Looking Back
By Janice Glover
Recently, my daughter was helping me with laundry
when I was reminded that when she was in diapers, cloth ones, I didn’t even own a washing machine. The rent on our house
at the time was a whopping fifteen dollars a month so, we had electricity, but no plumbing. I did laundry outside in tubs
with water drawn from the well. I truly enjoyed hanging diapers on the line and folding them.
My
kitchen had a small wood heater in one corner, an ancient refrigerator, and a thrift store stove. The bottom half of a Hoosier
cabinet held two water buckets and a baby bath tub, serving as my sink. I didn’t find it particularly burdensome since
I had lived that way all my life.
I don’t remember a time when Mama didn’t have
a washing machine, a wringer type, but we didn’t have plumbing either so getting enough water to the house on washday
was an undertaking. Anyone strong enough to carry a bucket of water was commissioned and sent to the spring below the house.
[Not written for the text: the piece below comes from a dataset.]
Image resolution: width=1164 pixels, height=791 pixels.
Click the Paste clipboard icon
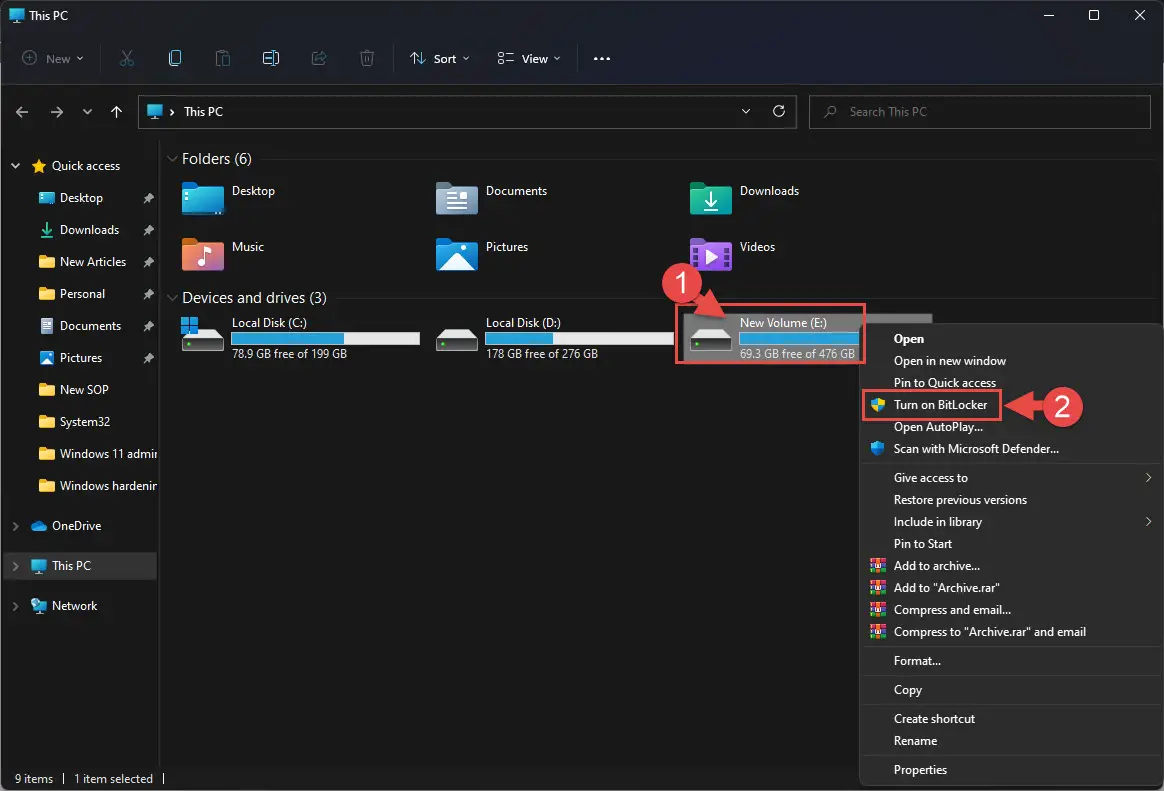pos(223,59)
It required all out buckets, tubs, and will power to get the job done. I was in the middle of it at the time but failed to
realize what a job it was for Mama to wash and iron for seven people. This was once a week but everyday was a workday for
Mama.
The cow had to be milked twice a day, meals from scratch three times a day, butter to
be churned, in summer gardens to tend, canning to be done, and in winter keeping the wood fires burning in the heater and
cook stove. We all had our share of chores, but she was the one who kept things going. I don’t know if she ever second
guessed her life choice or not but I am grateful that she stuck with us all the way, and taught us all that we would let her.
Today, I don’t know how she managed to work that washday every week into an already full schedule.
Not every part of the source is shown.